Now, the Wildcats face the nation’s 14th-ranked scoring defense, one that has often been overlooked by the prolific scoring of the Baylor offense this season.
“We have to be a more disciplined football team and that encompasses the penalties and the turnovers,” Snyder said. “It’s just a matter of doing things the appropriate way.”
Last week, all three of Oklahoma State’s second-half field goals came after a turnover. An early second-half fumble thwarted a comeback attempt against Texas the previous week.
“It’s deflating for the entire team,” center BJ Finney said. “It takes points away from us and gives points to them so it’s something we can’t do. It’s something we can’t have in order to win a game.
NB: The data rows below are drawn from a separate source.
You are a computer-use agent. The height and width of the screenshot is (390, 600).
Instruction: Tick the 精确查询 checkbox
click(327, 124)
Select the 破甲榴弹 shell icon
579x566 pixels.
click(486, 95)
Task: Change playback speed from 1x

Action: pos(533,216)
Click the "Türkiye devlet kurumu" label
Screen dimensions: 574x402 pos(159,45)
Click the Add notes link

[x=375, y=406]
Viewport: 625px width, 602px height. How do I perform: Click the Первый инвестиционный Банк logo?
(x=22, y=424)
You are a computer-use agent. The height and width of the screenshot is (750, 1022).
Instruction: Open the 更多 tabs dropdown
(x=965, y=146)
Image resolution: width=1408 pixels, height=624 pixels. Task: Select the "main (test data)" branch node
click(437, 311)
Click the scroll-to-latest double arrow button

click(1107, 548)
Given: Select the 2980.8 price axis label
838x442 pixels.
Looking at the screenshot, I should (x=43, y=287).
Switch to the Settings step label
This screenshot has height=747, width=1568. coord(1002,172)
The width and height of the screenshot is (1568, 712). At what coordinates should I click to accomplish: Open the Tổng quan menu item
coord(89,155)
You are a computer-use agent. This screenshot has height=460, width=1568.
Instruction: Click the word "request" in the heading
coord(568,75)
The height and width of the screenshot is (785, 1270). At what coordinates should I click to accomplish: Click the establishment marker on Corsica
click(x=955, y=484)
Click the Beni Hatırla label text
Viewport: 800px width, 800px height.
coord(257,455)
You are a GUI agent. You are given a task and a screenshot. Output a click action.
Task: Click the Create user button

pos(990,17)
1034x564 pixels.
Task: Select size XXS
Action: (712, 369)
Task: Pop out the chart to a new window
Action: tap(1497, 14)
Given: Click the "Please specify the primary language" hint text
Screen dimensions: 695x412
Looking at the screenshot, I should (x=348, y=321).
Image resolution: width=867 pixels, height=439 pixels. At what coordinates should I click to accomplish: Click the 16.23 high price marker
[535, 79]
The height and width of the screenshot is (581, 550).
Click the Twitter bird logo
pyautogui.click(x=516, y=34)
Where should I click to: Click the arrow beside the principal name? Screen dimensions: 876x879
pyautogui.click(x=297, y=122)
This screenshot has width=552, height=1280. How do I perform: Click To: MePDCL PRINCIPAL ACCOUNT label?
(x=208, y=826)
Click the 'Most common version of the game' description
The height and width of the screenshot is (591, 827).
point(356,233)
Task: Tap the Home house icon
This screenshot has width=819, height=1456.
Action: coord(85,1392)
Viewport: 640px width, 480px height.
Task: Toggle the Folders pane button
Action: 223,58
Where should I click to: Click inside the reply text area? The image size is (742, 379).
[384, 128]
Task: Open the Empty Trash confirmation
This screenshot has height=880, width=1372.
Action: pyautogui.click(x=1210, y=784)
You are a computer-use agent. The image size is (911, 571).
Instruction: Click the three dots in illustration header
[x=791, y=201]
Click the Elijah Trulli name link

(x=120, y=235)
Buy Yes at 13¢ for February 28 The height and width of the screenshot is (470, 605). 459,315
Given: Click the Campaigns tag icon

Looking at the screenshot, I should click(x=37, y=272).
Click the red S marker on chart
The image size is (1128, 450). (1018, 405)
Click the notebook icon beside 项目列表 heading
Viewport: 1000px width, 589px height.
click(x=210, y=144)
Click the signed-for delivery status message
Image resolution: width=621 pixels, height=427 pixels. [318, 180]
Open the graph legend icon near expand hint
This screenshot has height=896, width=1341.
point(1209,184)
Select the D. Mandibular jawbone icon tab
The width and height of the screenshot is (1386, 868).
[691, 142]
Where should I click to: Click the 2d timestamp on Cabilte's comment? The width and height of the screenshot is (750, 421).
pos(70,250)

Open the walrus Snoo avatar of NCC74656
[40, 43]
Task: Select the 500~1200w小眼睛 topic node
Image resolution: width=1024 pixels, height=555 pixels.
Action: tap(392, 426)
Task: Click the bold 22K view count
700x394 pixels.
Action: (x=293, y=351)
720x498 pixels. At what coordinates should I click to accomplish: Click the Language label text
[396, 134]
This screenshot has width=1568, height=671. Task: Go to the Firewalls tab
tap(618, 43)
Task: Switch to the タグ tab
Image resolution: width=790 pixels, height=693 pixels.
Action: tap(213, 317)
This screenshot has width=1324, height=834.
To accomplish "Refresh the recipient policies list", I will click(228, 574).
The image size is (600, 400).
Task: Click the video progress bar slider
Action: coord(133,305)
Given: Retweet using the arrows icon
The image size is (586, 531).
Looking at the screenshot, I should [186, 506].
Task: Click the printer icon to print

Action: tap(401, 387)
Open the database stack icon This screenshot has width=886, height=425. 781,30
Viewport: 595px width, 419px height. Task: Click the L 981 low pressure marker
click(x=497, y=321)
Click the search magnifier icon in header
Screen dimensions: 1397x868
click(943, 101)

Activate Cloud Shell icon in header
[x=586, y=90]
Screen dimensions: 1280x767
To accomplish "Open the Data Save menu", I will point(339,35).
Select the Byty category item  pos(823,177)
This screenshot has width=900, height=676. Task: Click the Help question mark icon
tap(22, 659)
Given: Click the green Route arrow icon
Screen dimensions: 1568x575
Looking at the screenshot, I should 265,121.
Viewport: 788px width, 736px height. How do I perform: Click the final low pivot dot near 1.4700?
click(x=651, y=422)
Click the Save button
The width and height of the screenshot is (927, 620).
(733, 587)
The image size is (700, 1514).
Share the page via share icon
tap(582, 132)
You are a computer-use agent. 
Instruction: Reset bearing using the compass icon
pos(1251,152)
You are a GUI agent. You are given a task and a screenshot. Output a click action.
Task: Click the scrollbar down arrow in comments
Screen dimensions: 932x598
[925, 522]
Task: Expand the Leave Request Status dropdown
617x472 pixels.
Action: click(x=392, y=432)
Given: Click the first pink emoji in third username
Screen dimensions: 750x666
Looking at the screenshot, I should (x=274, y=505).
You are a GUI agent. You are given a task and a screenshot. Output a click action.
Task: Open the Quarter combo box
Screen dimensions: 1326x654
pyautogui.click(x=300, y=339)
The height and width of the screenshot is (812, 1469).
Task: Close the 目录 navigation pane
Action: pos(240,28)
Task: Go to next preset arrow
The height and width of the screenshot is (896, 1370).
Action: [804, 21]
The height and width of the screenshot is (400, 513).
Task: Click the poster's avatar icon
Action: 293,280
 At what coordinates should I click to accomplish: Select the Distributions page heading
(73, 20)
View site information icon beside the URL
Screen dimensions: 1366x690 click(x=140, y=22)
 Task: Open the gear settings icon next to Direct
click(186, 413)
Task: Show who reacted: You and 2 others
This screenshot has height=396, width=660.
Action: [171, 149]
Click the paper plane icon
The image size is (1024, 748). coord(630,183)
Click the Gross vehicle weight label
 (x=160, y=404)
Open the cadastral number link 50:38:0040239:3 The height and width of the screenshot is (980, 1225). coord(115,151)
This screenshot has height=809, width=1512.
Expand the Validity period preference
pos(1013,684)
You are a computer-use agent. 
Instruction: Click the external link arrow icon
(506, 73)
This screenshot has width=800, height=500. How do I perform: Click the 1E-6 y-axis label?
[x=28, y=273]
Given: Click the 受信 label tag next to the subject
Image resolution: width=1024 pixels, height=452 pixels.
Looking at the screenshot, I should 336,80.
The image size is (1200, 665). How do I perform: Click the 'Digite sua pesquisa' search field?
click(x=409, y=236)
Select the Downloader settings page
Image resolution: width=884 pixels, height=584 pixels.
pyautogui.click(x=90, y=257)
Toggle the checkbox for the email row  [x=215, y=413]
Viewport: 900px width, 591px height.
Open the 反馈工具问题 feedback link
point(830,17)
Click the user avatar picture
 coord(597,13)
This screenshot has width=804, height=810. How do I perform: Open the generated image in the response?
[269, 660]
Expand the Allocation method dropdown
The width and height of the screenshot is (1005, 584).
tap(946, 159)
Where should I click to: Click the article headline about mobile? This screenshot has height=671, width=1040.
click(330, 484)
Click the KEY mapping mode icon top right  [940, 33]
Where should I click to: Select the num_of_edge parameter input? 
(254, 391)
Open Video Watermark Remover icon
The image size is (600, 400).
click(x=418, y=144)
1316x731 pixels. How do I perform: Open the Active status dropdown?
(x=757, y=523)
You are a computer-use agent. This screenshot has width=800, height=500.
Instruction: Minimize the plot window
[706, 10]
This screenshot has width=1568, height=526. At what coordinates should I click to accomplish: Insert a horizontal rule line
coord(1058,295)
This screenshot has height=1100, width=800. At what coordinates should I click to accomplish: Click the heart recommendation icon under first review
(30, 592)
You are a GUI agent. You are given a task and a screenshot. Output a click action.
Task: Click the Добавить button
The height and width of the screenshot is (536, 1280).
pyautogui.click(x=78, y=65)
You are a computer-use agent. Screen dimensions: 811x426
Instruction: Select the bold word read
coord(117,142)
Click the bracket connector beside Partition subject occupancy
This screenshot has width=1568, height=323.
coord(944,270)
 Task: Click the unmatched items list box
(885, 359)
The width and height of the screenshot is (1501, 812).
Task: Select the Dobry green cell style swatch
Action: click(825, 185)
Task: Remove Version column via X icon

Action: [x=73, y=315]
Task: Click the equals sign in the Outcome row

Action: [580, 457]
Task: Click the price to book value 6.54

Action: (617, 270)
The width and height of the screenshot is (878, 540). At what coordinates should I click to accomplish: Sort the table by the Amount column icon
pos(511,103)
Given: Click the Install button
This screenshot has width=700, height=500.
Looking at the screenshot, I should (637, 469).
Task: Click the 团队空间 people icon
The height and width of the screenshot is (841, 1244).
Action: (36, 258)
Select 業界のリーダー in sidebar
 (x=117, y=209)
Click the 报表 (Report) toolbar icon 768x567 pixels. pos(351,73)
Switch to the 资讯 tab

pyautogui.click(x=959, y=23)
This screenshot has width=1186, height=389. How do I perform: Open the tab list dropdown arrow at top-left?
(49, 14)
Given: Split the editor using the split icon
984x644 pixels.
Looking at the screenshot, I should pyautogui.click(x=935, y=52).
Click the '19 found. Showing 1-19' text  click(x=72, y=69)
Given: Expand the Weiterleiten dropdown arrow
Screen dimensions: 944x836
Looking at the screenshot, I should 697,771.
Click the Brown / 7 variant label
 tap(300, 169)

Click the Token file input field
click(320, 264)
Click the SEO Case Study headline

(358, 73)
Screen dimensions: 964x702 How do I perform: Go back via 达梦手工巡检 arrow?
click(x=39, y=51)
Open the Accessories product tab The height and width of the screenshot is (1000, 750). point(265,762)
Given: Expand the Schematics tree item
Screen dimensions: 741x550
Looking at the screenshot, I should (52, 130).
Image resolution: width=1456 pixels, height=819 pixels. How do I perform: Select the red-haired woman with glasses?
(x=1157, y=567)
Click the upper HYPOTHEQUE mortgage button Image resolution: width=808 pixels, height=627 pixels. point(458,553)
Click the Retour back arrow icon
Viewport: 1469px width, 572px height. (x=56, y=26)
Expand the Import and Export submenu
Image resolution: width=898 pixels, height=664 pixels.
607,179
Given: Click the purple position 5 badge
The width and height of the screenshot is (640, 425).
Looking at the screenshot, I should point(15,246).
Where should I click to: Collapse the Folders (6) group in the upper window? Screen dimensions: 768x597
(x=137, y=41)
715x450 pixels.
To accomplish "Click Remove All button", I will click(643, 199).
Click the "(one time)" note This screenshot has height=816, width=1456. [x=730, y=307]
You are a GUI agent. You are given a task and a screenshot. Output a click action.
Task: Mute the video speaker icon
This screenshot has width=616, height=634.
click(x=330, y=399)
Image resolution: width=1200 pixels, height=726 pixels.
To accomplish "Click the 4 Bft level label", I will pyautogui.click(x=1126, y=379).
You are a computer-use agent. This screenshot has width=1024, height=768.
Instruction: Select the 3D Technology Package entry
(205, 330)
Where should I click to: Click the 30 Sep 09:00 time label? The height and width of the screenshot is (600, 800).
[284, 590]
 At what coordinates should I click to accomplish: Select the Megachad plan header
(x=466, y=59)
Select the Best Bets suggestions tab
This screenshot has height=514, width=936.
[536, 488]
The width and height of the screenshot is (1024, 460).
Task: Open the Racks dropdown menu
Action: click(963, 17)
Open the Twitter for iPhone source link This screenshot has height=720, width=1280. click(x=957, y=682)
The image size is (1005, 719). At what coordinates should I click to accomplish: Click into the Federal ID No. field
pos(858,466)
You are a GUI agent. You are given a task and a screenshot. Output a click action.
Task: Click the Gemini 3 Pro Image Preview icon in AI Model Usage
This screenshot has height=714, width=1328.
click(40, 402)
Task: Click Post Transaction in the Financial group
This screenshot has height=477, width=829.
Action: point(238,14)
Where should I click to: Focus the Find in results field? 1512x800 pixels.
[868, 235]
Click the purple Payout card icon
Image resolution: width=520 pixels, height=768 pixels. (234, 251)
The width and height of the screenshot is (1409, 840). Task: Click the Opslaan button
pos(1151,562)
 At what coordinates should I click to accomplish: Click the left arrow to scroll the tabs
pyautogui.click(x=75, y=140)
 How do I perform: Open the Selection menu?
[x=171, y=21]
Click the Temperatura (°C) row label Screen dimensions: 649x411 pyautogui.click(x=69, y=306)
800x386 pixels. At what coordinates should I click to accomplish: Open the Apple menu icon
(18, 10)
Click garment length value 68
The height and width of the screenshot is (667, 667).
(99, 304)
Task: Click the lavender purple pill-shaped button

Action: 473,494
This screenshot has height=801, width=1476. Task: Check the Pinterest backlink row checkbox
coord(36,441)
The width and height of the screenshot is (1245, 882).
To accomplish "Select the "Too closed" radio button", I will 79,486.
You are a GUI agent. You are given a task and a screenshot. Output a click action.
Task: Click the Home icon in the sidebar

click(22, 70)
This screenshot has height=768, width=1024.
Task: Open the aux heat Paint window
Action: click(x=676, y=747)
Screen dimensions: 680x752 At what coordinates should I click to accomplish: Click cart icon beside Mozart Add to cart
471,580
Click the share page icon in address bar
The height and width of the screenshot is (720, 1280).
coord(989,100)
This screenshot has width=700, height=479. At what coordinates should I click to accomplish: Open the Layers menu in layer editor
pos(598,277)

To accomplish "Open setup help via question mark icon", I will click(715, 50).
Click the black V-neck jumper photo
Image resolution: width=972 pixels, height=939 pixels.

It’s not how we’ve won games and it’s not our identity in K-State football.”
It’s not just that the Wildcats are turning the ball over, either. They’re also failing to take the ball back, and that’s partly why their turnover margin is so skewed. They forced 31 turnovers through their 13-game schedule last season, but have caused just five turnovers this season. Only two teams nationally are worse than that.
“We were 5-0 last year and now we’re 2-3,” wide receiver Kyle Klein said. “It’s not hard to see where the train left the tracks.”
Turnovers, for starters. But penalties have also been a big culprit.
The Wildcats had 12 of them for 92 yards last week against the Cowboys. They didn’t commit that many fouls last season until their sixth game against Iowa State.
“There is a way to prevent most turnovers — maybe not all, but most,” Snyder said. “There is a way to prevent penalties, maybe not all as true in this last ball game. But for the most part there is a way to do that.
Kansas State has already been penalized 28 times this season, 20 of them in its first two conference games.
“Discipline, focus, concentration, whatever the case may be, the right decision making that you have to make — all of that goes into play,” Snyder said. “Not that they’re not trying, we’re just not disciplined as we need to be.”